While feature-length documentaries have been considered by many to form the backbone of quality programming at Sundance, the fest’s burgeoning short films program might be considered its ace in the hole.
“The best part of the Sundance film fest is the shorts program,” opines George Lentz, director film acquisitions, Bravo Networks (Bravo and Independent Film Channel). Lentz cites the consistently high level of the entries, diverse storytelling and the ingenious way American filmmakers approach the form. He believes short films are “in many ways more difficult due to time restrictions.”
A journey into the collective psyche of emerging filmmakers, this year’s short films cost from $500 to $100,000 to produce and range in approach from the classically linear to the wildly innovative.
With no set criteria for inclusion, Sundance’s programmers culled 65 shorts from 2,100 submissions, a festival record. For the first time, a separate Frontier program will screen experimental shorts that fest organizers believe “push the concept of cinematic storytelling and expression.”
Although the opportunity for theatrical exhibition of shorts is almost exclusively limited to festival screenings, cable channels like Bravo (and now IFC), have showcased shorts as interstisials or as part of 30- to 60-minute blocks for more than a decade.
‘Net provides alternative distribution
But the chance for festival after-life has expanded exponentially due to Internet distribution.
“No one knows what’s going to happen, but with the Internet, there’s a growing acceptance and room for programming,” says Trevor Groth, now in his second year of choosing shorts for the fest.
Groth admits being inundated with requests from Internet acquisition execs. Outlets like IFILM, AtomFilms, MediaTrip.com, Reelshort.com and the upcoming POP.com have pushed short films beyond glorified business cards into worldwide exposure. The Internet also adds to the form’s chances of generating a return.
“There’ll be total frenzy for short films at Sundance this year, you can absolutely bank on it,” says Rodger Raderman, founder and co-chairman of IFILM.com, formed as a distributor and broker of shorts.
Raderman asserts that the Internet is the perfect distribution medium for shorts, and the ‘Net makes it very easy for filmmakers to market and promote their work.
“We accept as many films as a possible on a revenue share basis,” says Raderman. “With the game changing very quickly, we don’t lock filmmakers into exclusive deals.”
The year’s most decorated short, “More,” began its year-long, 70-festival run at the ’99 edition of Sundance. A top prizewinner at 18 fests, including RES Fest, director Mark Osborne made the film with the idea of landing music video directing jobs. Instead “More’s” success, currently the most viewed film on IFILM, was the springboard for his feature debut.

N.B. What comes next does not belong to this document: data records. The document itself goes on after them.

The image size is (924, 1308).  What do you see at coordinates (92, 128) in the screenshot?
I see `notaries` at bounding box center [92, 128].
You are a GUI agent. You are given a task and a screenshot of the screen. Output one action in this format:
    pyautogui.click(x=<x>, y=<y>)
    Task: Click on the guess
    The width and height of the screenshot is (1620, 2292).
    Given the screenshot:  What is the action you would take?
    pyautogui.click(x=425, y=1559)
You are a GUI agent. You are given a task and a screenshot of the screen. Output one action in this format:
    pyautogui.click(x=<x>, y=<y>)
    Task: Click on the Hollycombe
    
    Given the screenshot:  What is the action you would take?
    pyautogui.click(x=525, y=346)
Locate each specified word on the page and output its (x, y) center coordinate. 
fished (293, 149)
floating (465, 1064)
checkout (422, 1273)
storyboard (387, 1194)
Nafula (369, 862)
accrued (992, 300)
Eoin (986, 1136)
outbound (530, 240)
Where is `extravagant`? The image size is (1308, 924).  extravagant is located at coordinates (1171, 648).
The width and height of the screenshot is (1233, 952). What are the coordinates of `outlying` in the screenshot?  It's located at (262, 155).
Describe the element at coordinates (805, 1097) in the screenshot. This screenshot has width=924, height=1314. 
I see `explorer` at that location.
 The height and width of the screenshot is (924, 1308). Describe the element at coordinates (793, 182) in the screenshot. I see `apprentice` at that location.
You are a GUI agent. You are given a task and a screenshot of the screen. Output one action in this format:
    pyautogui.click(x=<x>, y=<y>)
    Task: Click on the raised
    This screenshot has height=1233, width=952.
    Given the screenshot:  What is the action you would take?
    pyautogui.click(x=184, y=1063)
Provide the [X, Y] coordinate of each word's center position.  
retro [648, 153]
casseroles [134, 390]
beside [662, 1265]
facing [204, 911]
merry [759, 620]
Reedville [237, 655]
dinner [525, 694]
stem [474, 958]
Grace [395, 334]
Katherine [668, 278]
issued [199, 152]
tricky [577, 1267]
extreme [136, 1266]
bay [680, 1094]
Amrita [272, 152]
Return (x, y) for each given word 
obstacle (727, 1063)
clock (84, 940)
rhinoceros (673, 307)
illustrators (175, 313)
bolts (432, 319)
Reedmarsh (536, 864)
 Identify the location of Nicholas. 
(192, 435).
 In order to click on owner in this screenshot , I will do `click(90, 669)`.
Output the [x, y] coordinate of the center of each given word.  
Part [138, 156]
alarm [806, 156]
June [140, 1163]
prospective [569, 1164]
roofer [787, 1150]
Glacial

“You can’t get into shorts to make money,” says Osborne. “I was trying to generate momentum for another project” (the dark comedy “Dropping Out,” which is included in this year’s American Spectrum sidebar).
A game of chance
“What I learned at Sundance was that the less of an agenda you have going in, the better,” says documentary short director and Sundance vet Samuel Ball, whose 1996 short “Zimbabwe Wheel,” had a “long and fruitful life” due to the fest’s cache. “The most useful contacts I made were by fortuitous accident. Everything I set up in advance didn’t work out.” Ball’s “Pleasures of Urban Decay,” in this year’s lineup, profiles satirist, cartoonist and renowned cynic Ben Katchor.
Six shorts programs are scheduled throughout the festival and individual shorts precede some features. The Frontier line-up includes Martha Colburn’s “There’s A Pervert in Our Pool!,” Lorelei Pepi’s “Grace” and Peter Tscherkassky’s “Outerspace.”
The program also features second-generation filmmakers: Zoe Cassavetes (“Men Make Women Crazy Theory”) and Jason Reitman (“In God We Trust,”); and thesp-turned-directors: Anne Heche (“Reaching Normal”) and Sarah Polley (“Don’t Think Twice”).